**PROMPT**
Please restate word for word each line from the one containing "Click the blue 'G' of the Google logo" to the last line of the records below, and drop the pictures.

**EXTRACTED MATERIAL**
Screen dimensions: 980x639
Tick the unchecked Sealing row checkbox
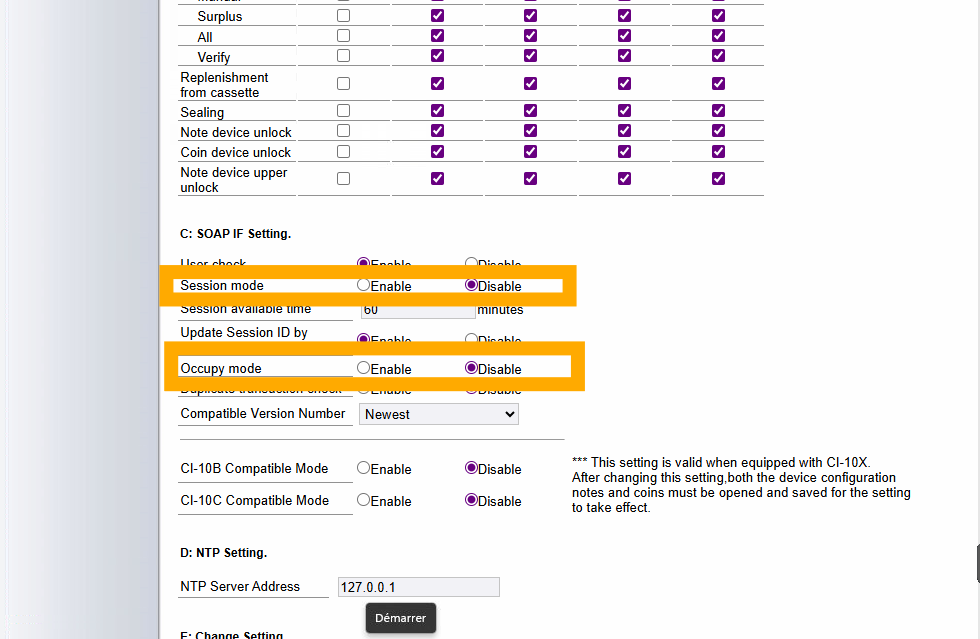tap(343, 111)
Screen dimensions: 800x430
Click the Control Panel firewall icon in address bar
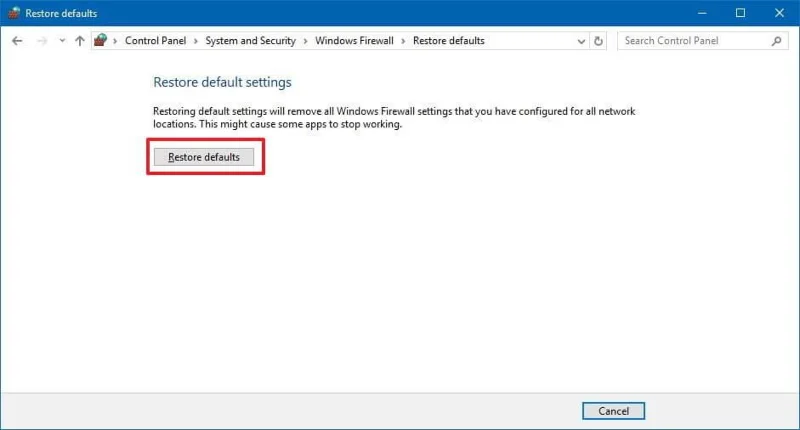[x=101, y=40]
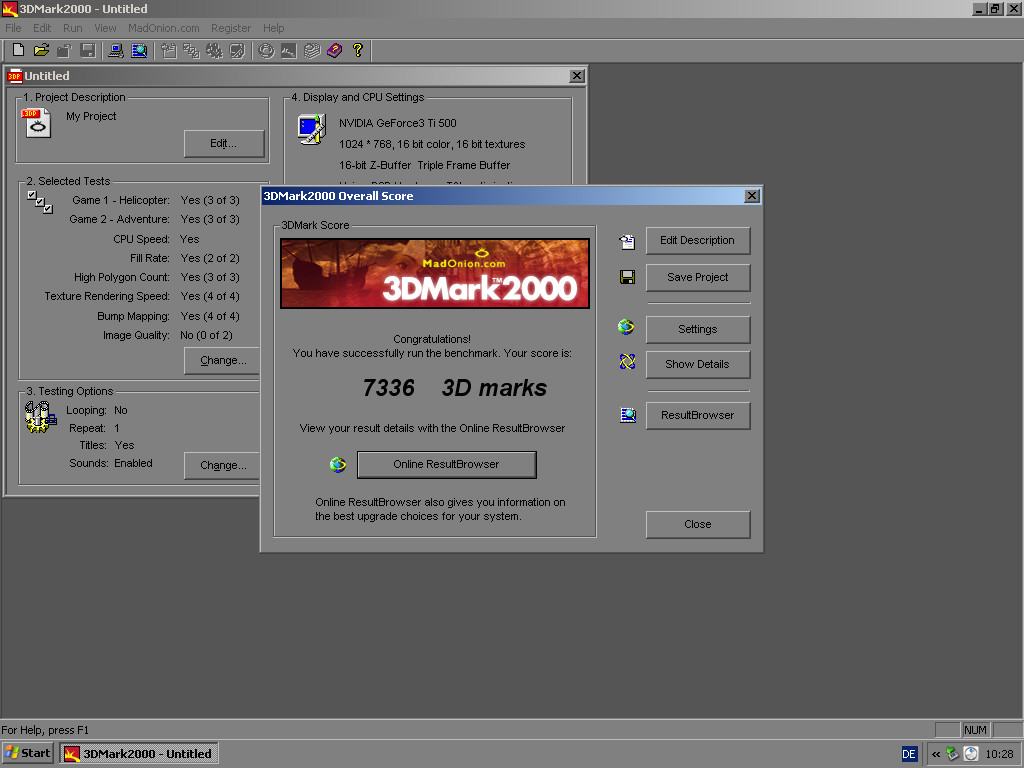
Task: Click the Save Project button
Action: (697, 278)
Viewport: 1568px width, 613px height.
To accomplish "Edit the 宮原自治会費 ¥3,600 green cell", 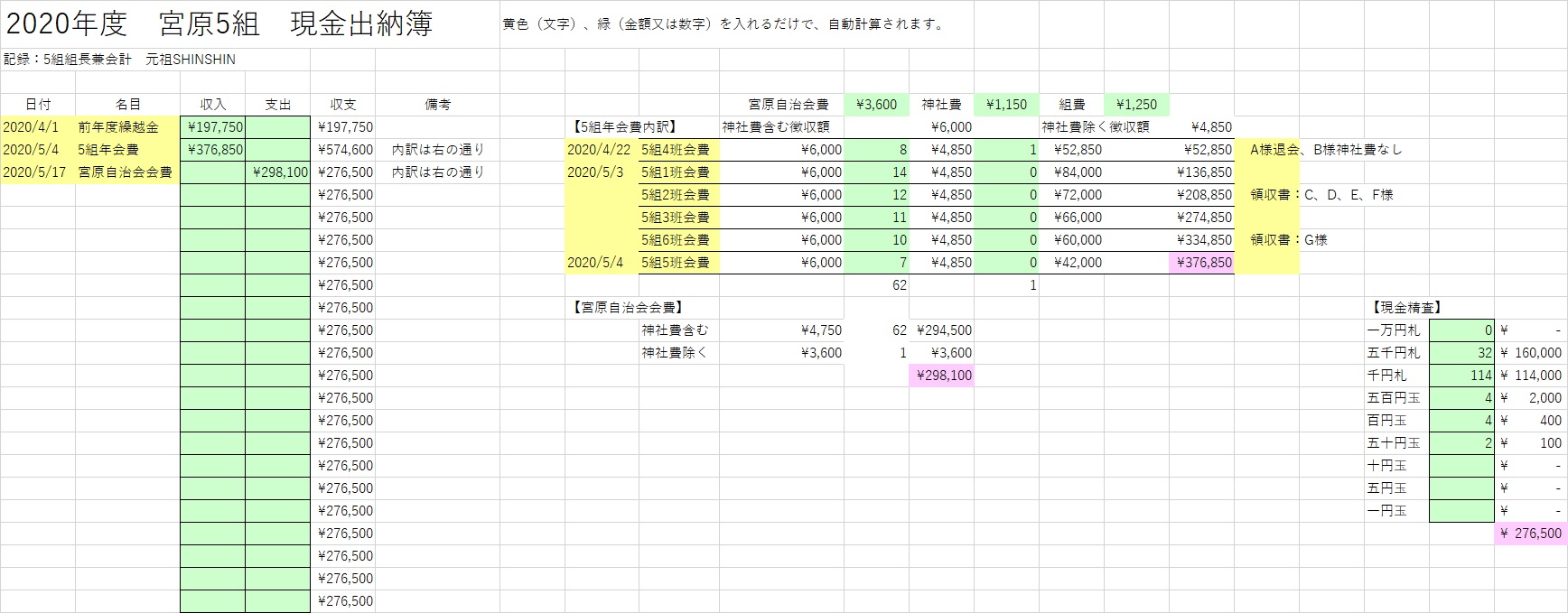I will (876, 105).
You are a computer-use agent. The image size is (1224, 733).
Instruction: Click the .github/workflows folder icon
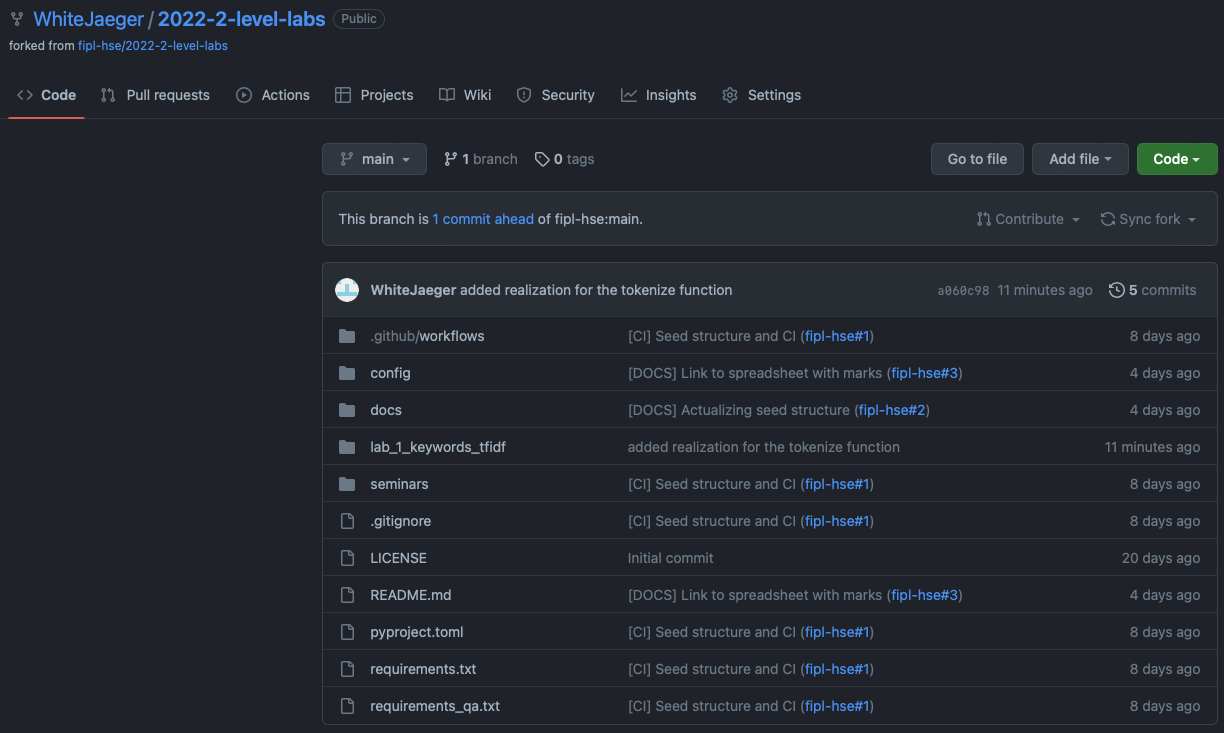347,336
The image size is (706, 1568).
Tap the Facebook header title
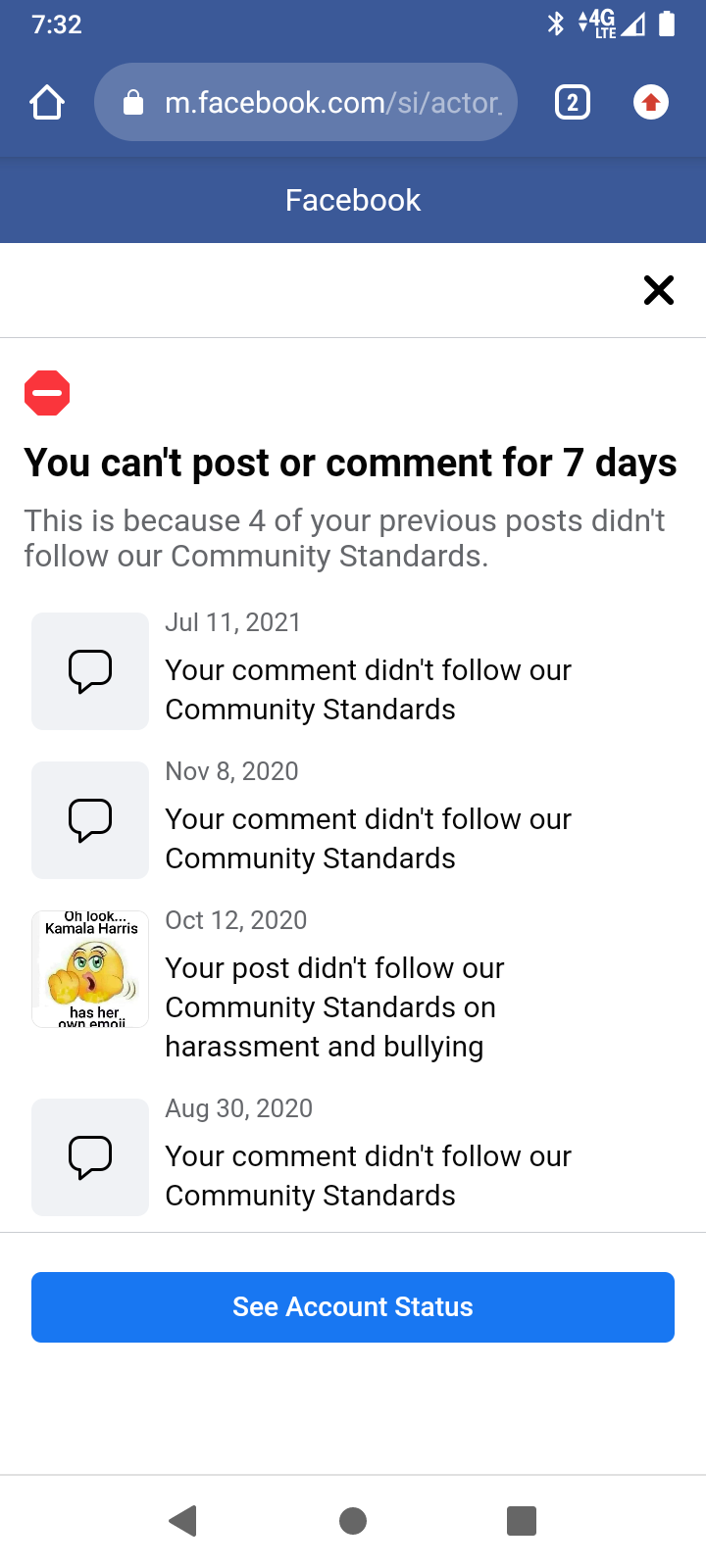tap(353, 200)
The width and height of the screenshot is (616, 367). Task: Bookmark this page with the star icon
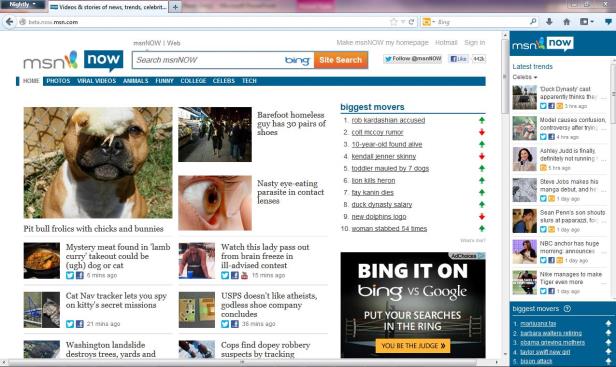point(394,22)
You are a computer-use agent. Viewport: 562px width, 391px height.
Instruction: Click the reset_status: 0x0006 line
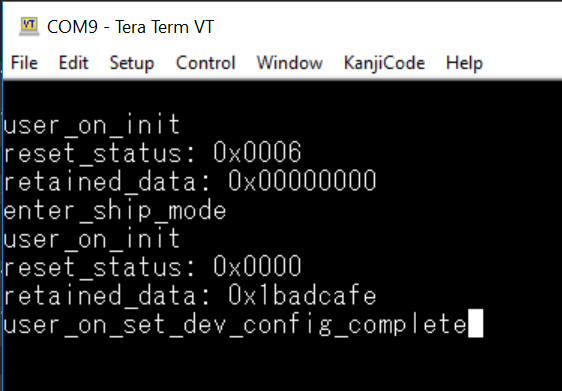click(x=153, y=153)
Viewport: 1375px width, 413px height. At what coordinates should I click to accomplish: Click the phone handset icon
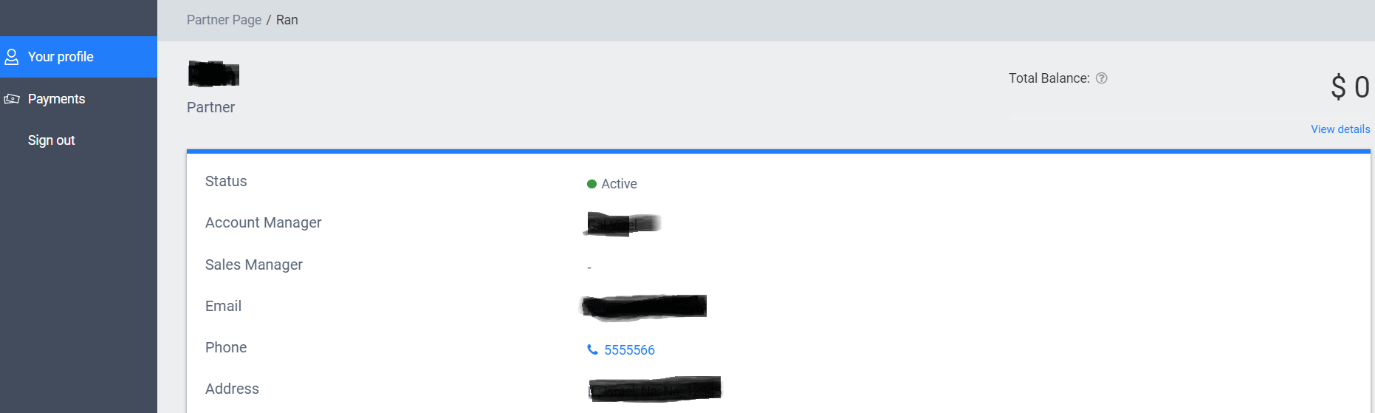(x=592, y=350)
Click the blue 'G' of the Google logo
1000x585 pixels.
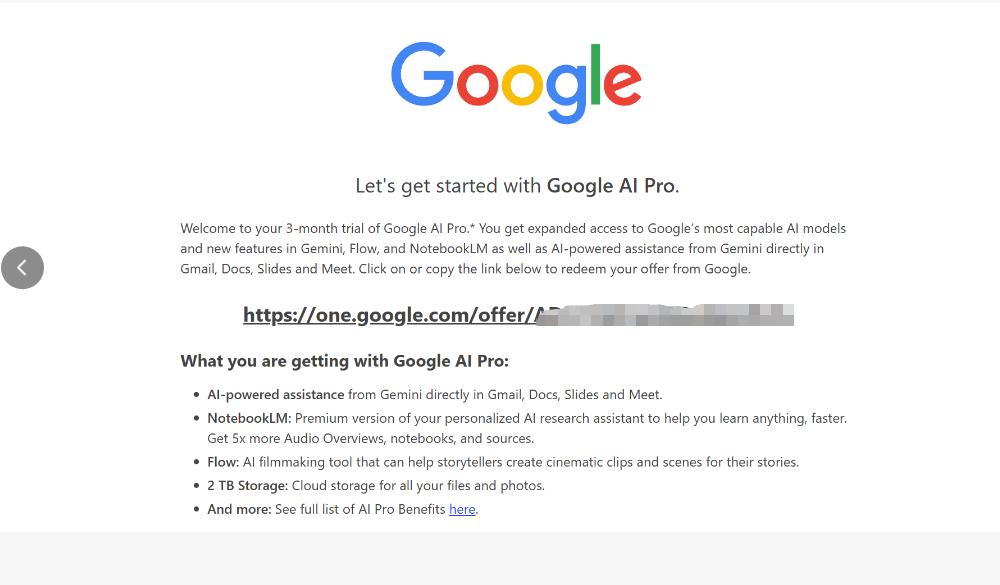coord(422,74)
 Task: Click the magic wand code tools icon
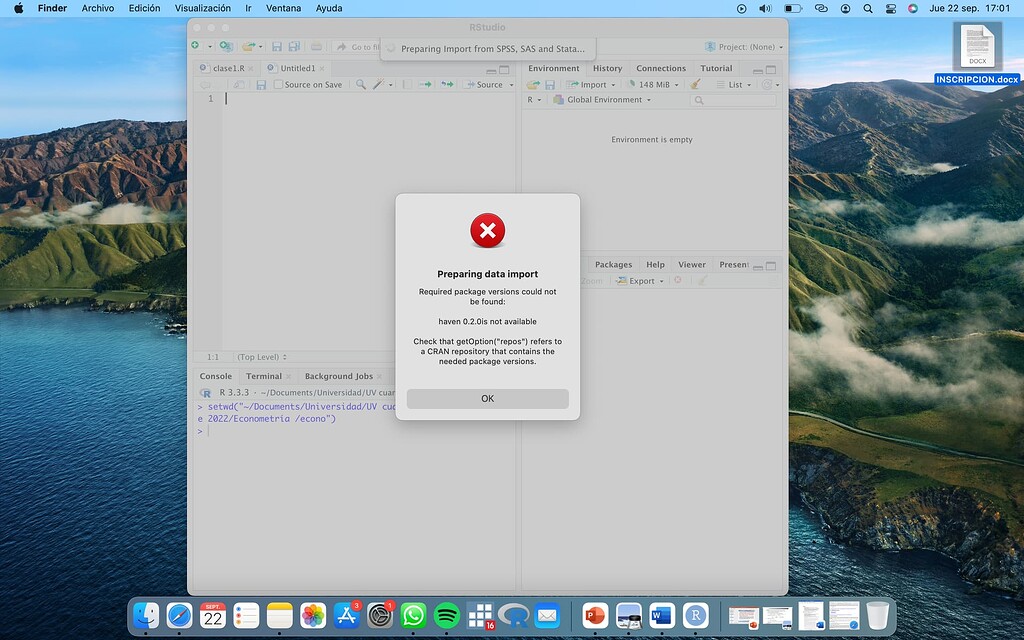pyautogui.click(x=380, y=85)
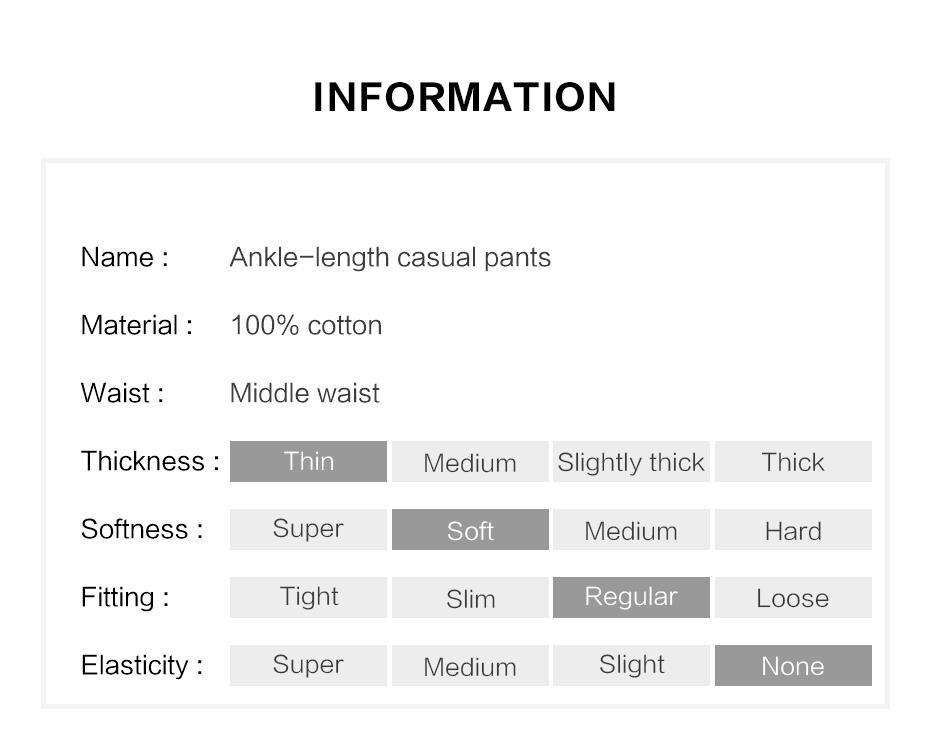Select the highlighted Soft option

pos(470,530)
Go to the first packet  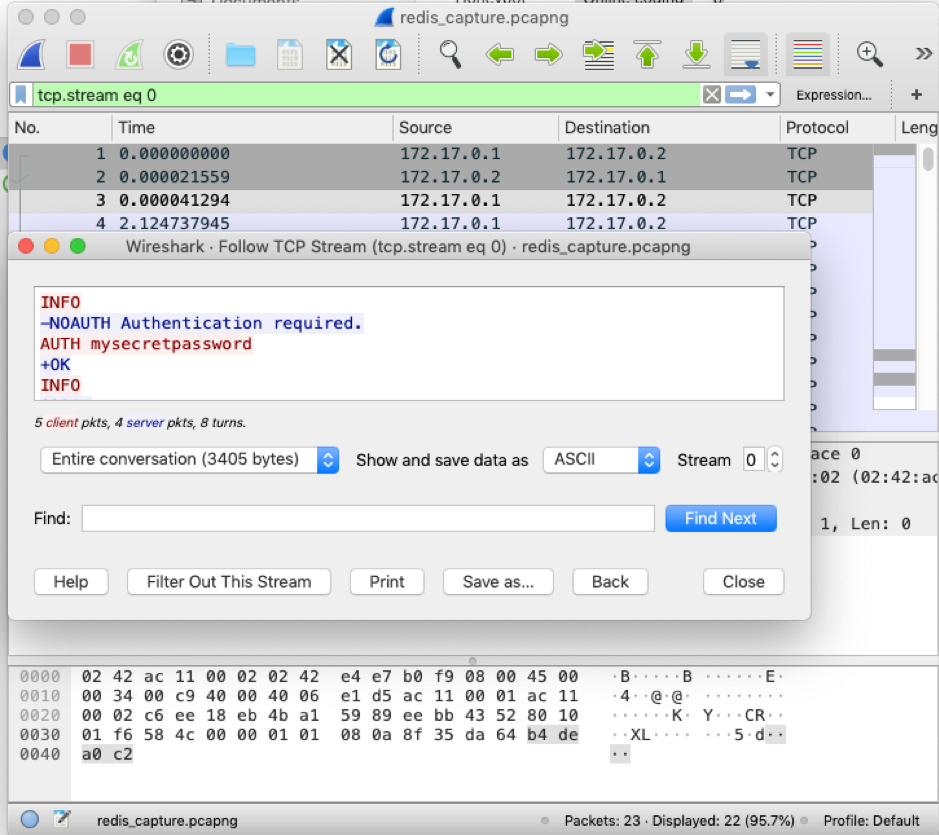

**ANSWER**
Click the blue 'G' of the Google logo
1000x585 pixels.
coord(422,74)
 Task: Click the magic wand code tools icon
pyautogui.click(x=380, y=85)
Select the highlighted Soft option

pos(470,530)
Go to the first packet  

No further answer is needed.